Well... I'd expect that a stub which does not support the G packet at all would return an "unsupported" response no matter what data you send it, whereas a stub which supports the G packet would return an "error" response to an incorrect G packet. But yeah, testing for the availability of packets which mutate the state is a bit tricky...

fwiw I can't imagine a stub that supports g but not G.

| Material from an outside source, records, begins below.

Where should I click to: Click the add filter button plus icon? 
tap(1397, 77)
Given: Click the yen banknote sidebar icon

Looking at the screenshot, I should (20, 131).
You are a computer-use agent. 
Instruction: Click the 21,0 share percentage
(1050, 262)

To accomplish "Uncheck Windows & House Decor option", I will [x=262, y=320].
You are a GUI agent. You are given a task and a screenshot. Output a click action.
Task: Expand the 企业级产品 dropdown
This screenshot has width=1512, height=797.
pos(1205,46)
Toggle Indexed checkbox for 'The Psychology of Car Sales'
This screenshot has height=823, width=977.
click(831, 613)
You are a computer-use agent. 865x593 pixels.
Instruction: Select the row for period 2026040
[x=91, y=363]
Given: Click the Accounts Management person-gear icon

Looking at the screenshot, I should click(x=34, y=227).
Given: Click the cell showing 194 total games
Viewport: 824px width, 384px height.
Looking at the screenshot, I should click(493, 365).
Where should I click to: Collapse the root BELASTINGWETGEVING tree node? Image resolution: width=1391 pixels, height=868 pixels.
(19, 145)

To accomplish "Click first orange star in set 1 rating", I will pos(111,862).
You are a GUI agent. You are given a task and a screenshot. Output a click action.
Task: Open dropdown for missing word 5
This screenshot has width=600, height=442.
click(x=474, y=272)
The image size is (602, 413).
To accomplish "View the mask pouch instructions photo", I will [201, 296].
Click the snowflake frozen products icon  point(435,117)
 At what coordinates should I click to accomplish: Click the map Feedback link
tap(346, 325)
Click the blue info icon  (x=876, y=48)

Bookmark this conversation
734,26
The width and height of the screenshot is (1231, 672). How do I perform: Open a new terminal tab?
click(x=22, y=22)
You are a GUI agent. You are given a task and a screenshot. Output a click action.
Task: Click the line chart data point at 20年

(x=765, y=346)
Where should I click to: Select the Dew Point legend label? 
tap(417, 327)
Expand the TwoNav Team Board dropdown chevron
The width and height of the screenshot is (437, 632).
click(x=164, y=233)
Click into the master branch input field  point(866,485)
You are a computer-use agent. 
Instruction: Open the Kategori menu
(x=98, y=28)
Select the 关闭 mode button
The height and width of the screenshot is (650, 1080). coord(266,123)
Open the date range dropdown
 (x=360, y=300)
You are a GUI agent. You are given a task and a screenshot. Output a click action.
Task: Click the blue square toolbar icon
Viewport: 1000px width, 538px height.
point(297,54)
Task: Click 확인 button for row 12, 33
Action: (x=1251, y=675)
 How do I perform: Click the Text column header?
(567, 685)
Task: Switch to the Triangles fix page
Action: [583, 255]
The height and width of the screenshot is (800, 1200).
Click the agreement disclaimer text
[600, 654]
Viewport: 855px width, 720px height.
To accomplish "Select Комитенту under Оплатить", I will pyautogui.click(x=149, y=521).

well.. lldb-server is in that bucket right now. :) However, one could definitely argue that this behavior is wrong and we shouldn't support that. However, that still leaves the question of what exactly should the use-g-packet setting do. In the previous version of this patch, it controlled both g and G. I think that was mostly an accident, because it was implemented by hooking into the code which was trying to support stubs which did not understand the p/P packet. But as the reason we're introducing it is performance, I think it'd make sense to separate these out, because writing is a much less common operation, and I expect wanting to write _all_ registers would be very rare. OTOH, wanting to _read_ all registers is not that uncommon, particularly as our stubs now expedite the most common registers, which means that the fact that one is attempting to read one of the non-expedited registers is a pretty good indication that he's going to read more than one.

So, one possibility would be to just have one setting (use-g-packet-for-reading), but make it so that it does not control the usage of the G packet -- the logic for that could stay as if (p_supported) send_P() else send_G(), while for reading we'd have something like if (p_supported && !g_requested) send_p() else send_g();.

guiandrade edited the summary of this revision. (Show Details)

Moving to a single config, use-g-packet-for-reading, that forces the use of 'g' packets for reading, but does not force 'G' for writing. The latter only ends up being used if 'p' packets aren't supported (it assumes that 'P' also will not).

labath accepted this revision.Oct 30 2019, 5:05 AM

This looks fine to me. Thanks for your patience. Do you still need someone to commit this for you?

This revision is now accepted and ready to land.Oct 30 2019, 5:05 AM

This looks fine to me. Thanks for your patience. Do you still need someone to commit this for you?

Np. Yes, I do. Could you please do it for me?

Thanks!

This revision was automatically updated to reflect the committed changes.